«Privacy Pact» is an online platform and service made accessible through the www.privacypact.com website.
1) Privacy Pact enables legal entities (hereafter referred as the “Applicant”) to publicly make a voluntary and legally binding commitment that they will respect and comply with the rules and principles contained in the European Regulation EU 2016/679 on the protection of personal data, also known as the «General Data Protection Regulation (GDPR) (hereafter referred as the «GDPR»), regardless of their geographic location. Privacy Pact offers the possibility for instance to companies located outside of the European Union to voluntarily and unilaterally commit to endorse and comply with the European data protection rules stated in the GDPR.
2) Privacy Pact provides Applicants with the opportunity to unilaterally commit and express its commitment to respect the GDPR through an online contractual instrument. However, all Parties, including Applicants, visitors and users of Privacy Pact, acknowledge and agree that:
Privacy Pact facilitates the publication of unilateral commitments by the Applicant, but it does not assess the effective compliance of Applicants with the GDPR. The GDPR compliance remains under the sole and exclusive responsibility of the respective Applicants.
Privacy Pact does not constitute a certification of compliance, such as defined in article 42 of the GDPR, and it cannot guarantee that Applicants are effectively complying with the referred legal obligations.

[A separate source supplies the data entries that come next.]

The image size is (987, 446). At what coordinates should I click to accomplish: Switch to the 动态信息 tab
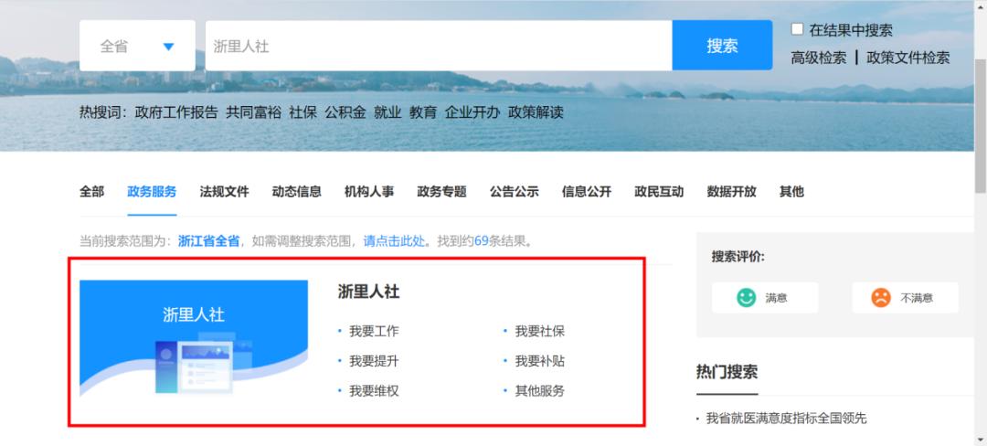[x=297, y=192]
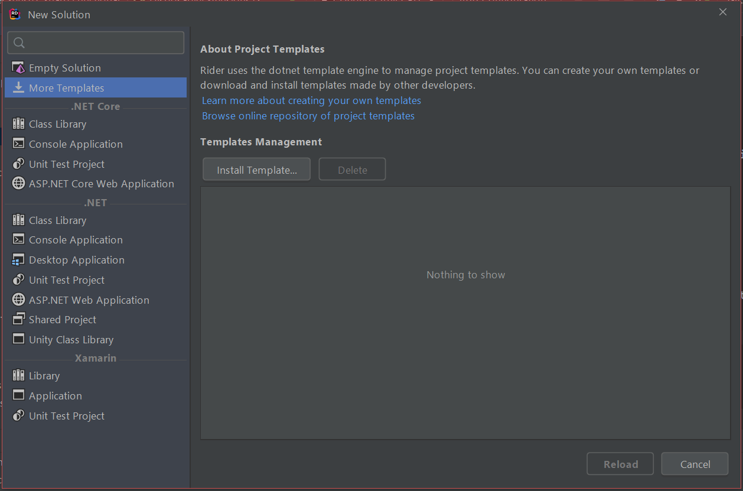Open link about creating your own templates
Screen dimensions: 743x491
(x=311, y=100)
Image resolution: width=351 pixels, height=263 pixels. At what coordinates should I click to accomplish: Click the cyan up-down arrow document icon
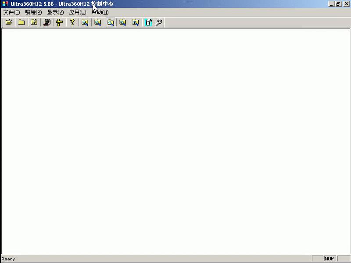[x=148, y=22]
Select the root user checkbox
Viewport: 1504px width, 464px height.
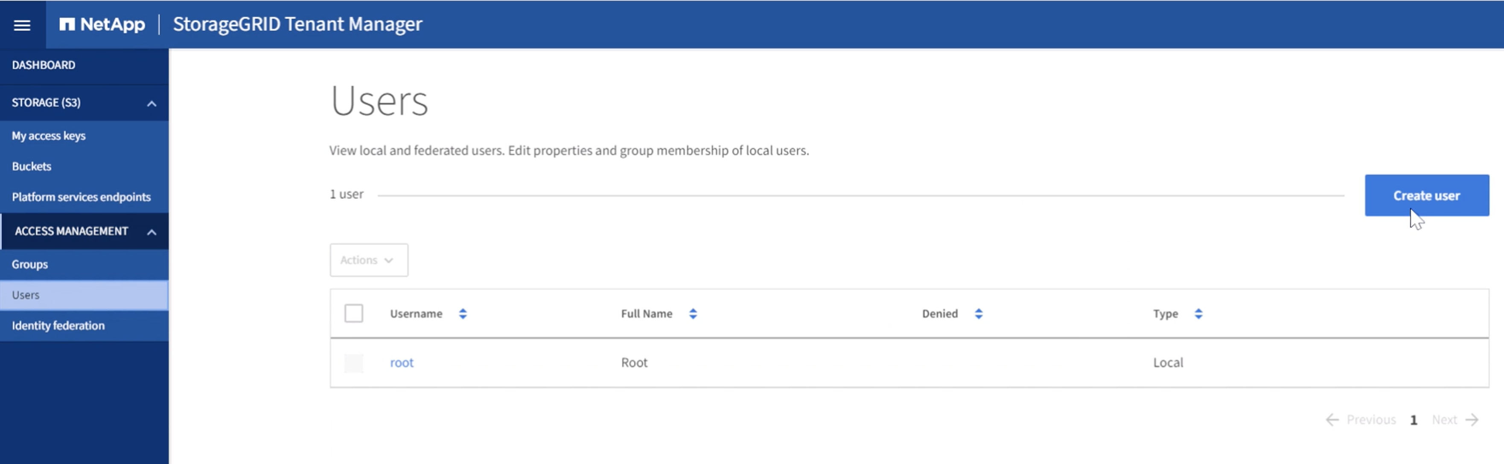click(354, 362)
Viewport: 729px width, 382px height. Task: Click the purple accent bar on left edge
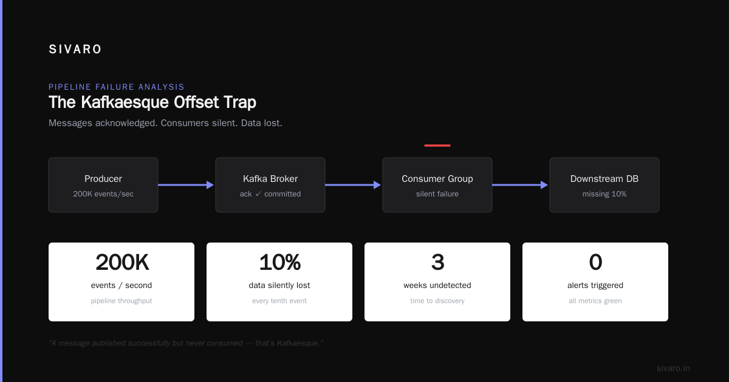1,191

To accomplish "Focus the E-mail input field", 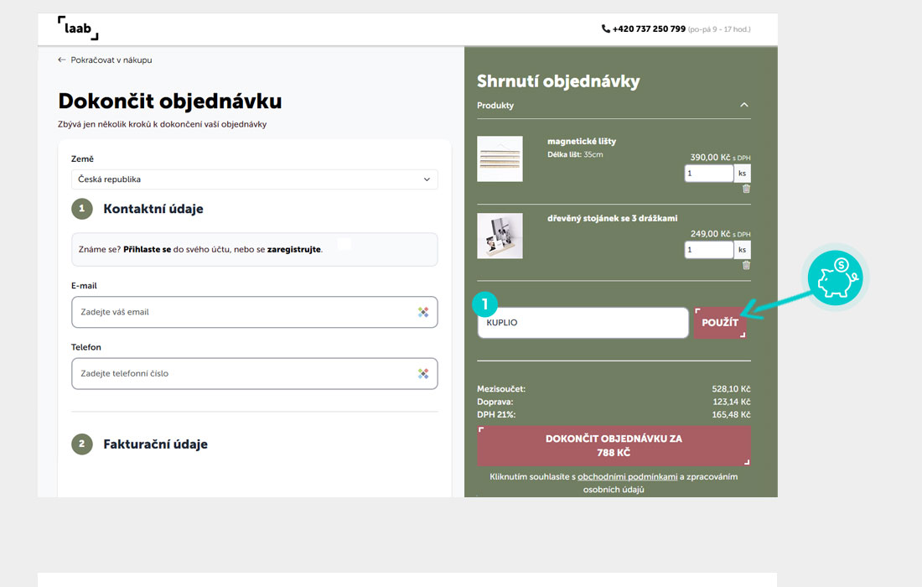I will [x=243, y=312].
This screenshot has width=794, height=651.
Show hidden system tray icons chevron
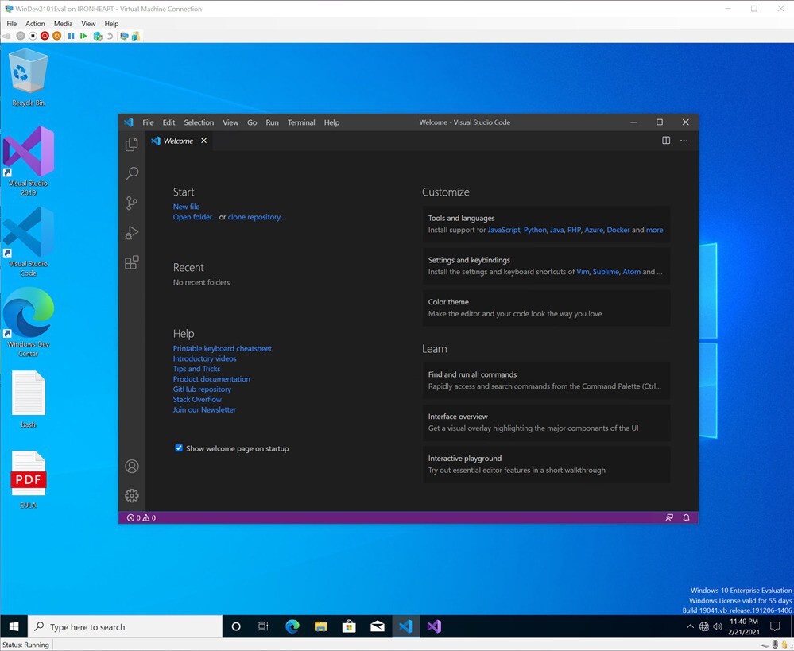coord(689,626)
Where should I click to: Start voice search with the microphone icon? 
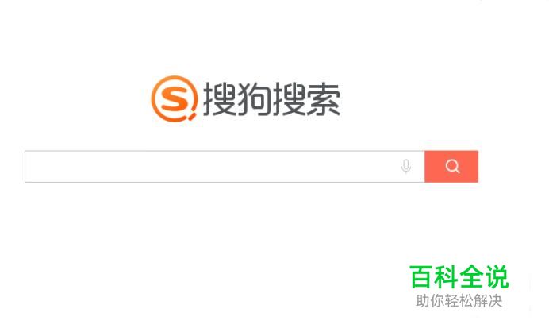405,166
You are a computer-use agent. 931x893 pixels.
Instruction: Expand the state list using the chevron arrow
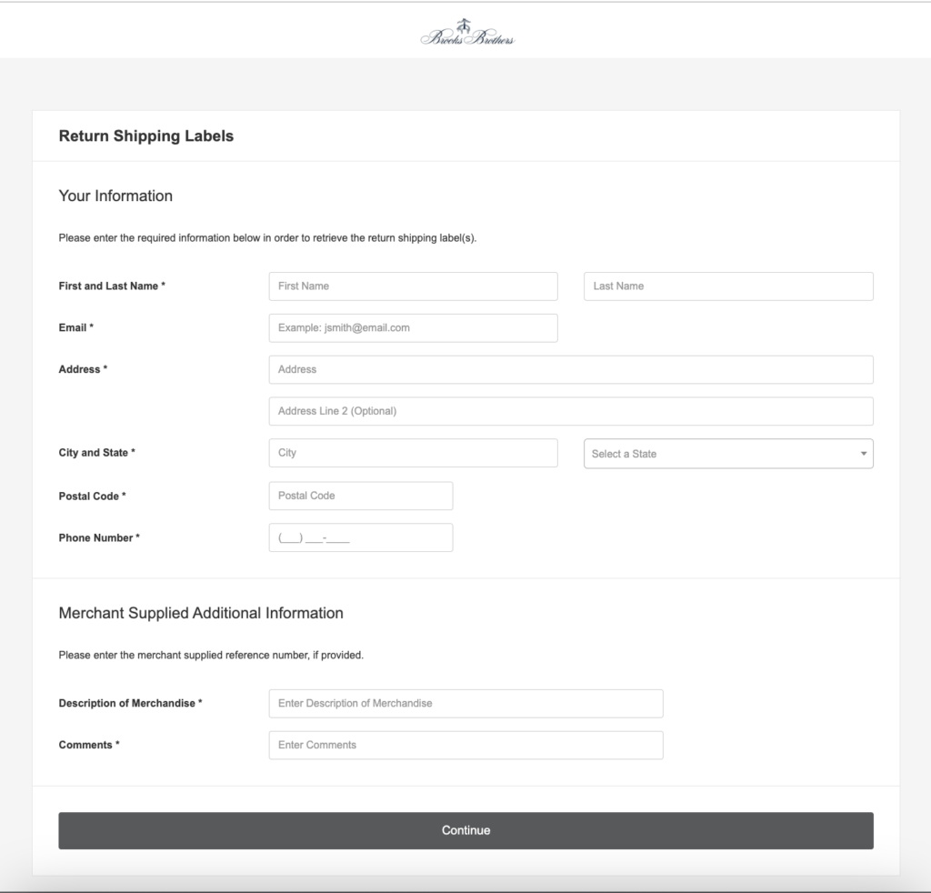[x=862, y=453]
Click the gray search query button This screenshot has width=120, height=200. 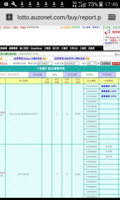click(x=106, y=63)

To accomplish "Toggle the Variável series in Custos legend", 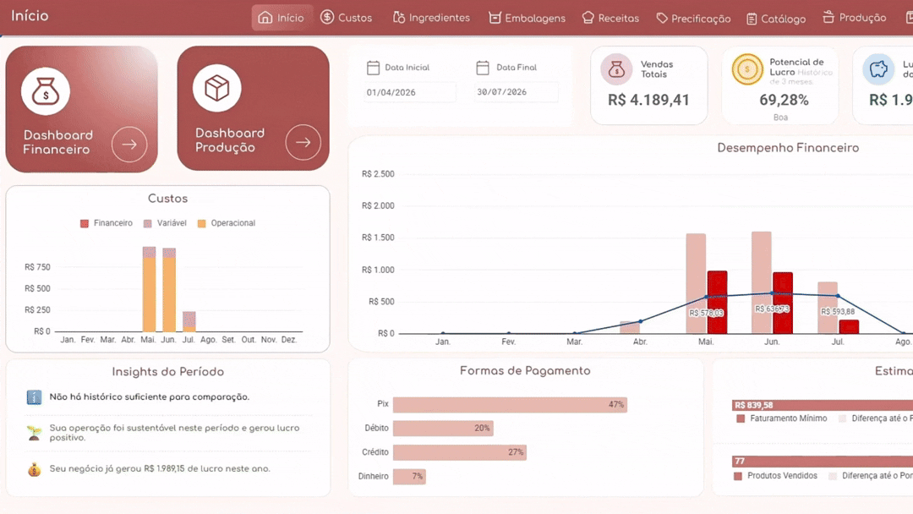I will (165, 223).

Privacy Pact and the entities in charge of its management are exonerated of and decline any responsibility whatsoever regarding the effective compliance, actions, measures and practices of the Applicants.
The entities in charge of managing Privacy Pact service are exonerated of any responsibility and liability related to the information of the website to the extent admissible by law. This service is provided on a best effort basis and relies on the assumption that Applicants provide information in good-fait and accordingly published.
3) The Applicant voluntarily undertakes to comply with the obligations arising out of the Privacy Pact in order to demonstrate its compliance with the GDPR and/or establish safeguards and standards for the collection, processing, transfer, storage and maintenance of Personal Information.
4) In case a commitment would be contested by a third party, a request to cancel a registration can be applied only if grounded on decision of a qualified tribunal or a Data Protection Authority which identifies a registered company (an Applicant) as non-compliant with the GDPR rules and provisions. In principle, the contract with the entity can be receded and removed from the public list only if such a decision has been taken. Nevertheless, the entity in charge of managing the Privacy Pact registry reserves the right to temporarily or permanently withdraw a company from the public registry.
5) The Pact is provided against a registration fee intended to support this service. The price is determined by The Privacy Pact service is provided against a registration fee intended to support the administration of the pact and to further develop this service. The fees are not refundable.
6) The fees are established by the European Center for Certification and Privacy (ECCP) and published on the Privacy Pact website. The fees can change over time and are by default indicated in Euros, VAT not included. The fees are currently set at:
- 190.00 - Euros per year for companies with less than 50 employees AND less than 10 Mios turnover;
- 390.00 - Euros per year for companies with less than 250 employees AND less than 45 Mios turnover;
- 590.00 - Euros per year for companies with either more than 250 employees or more than 45 Mios turnover.
7) The Privacy Pact online service is provided for periods of 1 year (365 days) that can be renewed manually or automatically. The initial periods of 365 days starts on the date of the initial purchase of the service by the Applicant. However, the publication of the commitment and the official start date on the Privacy Pact registry will be defined according to the uploaded contractual documents once the required contractual documents have been uploaded by the Applicant and validated by the team in charge of managing the Privacy Pact service. Registrations that are not renewed, are automatically terminated and the registry is accordingly uptaded.
8) In case of withdrawal, termination, legal decision and/or Data Protection Authority non-compliance decision, or upon request by the ECCP the Applicant should remove without undue delay from its website/materials the iFramed Label issued by Privacy Flag upon signature of the Pact .
9) Any privacy or data protection breach made by any of the Applicants shall be reported to the qualified Data Protection Authority.
10) A Data Protection Officer (DPO) and supervising expert is entrusted by the Privacy Pact to handle the privacy and other legal issues to be addressed by Privacy Pact and can be contacted at: privacy@privacypact.com For administrative issues, the Privacy Pact service can be contacted at: contact@privacypact.com
11) Neither Privacy Pact, nor the entities linked to its management ARE RESPONSIBLE FOR ANY LITIGATION (or LITGATION SOLVING), between third parties and the Applicants.
12) The contract is governed by the law of Luxembourg and any legal dispute shall be addressed exclusively through the tribunal of Luxembourg.
By checking the following box, I hereby confirm, as qualified representative of the applying company, that the company agrees with and commits to respect these terms and conditions.